Agenda 30/09/2005 às 00:00

O enfoque jurídico do terrorismo é, talvez, mais controverso que os enfoques político e sociológico, bastando dizer que não existe um único texto ou resolução que o tipifique de forma abrangente, mas apenas tentativas pouco consistentes nos planos global e hemisférico. [01] É o caso das 12 convenções internacionais e 8 regionais referentes a atos pontuais como a Convenção para a Repressão a Atentados Terroristas com o Emprego de Explosivos, a Convenção das Nações Unidas para a Repressão do Financiamento do Terrorismo de 1999, a Convenção Interamericana contra o Terrorismo, entre outras. No âmbito do Direito Internacional, tem-se a canhestra situação em que é proclamado o combate a uma série de atos terroristas pontuais e a consagração da reprovabilidade e delituosidade do terrorismo, sem que se defina ou mesmo o tipifique.
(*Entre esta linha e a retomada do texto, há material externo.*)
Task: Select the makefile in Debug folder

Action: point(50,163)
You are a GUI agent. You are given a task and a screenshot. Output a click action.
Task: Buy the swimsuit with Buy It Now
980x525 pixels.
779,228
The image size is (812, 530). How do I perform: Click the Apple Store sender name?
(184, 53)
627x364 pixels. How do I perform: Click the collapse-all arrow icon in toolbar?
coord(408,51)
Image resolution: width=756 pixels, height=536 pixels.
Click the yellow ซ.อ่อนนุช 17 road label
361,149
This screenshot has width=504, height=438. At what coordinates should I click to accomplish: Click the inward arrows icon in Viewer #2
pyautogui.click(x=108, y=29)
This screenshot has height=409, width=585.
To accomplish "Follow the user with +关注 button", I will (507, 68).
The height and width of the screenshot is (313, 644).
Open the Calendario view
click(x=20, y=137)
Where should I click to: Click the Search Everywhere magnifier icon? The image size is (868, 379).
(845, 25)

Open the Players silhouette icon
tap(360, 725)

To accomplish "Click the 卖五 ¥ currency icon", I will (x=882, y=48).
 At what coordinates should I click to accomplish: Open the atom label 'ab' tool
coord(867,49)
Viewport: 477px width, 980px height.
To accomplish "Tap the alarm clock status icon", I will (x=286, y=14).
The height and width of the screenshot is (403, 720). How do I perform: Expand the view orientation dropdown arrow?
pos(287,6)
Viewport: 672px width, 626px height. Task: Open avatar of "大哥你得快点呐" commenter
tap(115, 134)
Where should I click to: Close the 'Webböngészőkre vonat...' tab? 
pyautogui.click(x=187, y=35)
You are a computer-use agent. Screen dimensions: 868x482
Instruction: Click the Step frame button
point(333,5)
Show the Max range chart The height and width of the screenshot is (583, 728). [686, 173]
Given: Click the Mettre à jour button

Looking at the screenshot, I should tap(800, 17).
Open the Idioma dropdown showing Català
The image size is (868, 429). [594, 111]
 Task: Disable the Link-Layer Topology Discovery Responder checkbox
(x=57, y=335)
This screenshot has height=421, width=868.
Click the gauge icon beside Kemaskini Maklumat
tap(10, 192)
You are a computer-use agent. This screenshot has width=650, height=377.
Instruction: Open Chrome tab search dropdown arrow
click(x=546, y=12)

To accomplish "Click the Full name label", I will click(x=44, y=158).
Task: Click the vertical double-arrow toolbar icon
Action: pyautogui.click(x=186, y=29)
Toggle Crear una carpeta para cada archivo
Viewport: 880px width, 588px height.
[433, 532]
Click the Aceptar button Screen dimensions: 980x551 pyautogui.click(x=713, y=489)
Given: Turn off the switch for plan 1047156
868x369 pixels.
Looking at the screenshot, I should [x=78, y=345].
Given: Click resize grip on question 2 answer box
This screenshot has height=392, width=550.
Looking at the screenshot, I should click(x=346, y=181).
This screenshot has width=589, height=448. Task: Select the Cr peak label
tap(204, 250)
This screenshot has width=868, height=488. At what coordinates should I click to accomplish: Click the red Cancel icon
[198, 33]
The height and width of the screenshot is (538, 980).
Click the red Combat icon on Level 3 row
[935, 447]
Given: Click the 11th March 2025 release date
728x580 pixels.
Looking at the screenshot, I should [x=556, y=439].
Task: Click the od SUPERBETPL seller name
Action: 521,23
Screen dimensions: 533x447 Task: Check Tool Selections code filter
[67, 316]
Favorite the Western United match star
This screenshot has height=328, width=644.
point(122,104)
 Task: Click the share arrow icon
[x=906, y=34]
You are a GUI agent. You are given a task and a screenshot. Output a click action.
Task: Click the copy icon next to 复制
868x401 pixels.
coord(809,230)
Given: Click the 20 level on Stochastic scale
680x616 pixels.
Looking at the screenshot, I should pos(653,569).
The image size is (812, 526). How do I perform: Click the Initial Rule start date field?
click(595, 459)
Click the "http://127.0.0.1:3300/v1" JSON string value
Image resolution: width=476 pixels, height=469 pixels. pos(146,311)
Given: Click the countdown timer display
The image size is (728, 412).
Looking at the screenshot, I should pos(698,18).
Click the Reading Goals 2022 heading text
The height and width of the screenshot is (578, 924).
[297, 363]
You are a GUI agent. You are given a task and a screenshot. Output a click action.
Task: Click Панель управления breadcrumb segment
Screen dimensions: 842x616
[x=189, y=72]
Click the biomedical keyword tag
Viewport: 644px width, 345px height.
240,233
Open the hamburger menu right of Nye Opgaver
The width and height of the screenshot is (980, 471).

Depois de atentados de grandes proporções e comoção internacional, costuma-se discutir a adoção de uma convenção abrangente sobre o tema. Tem-se como exemplo o assassinato em Marselha do Rei Alexandre I da Iugoslávia e do Ministro Francês Louis Barthou em 1934, primeiro acontecimento noticiado em todo o mundo como terrorismo internacional. [02] Logo após este acontecimento, a Sociedade das Nações chegou a encaminhar uma Convenção para a Prevenção e Repressão ao Terrorismo, a qual se limitou a definir o terrorismo como atos dirigidos contra o Estado e não chegou a propor medidas efetivas de repressão internacional.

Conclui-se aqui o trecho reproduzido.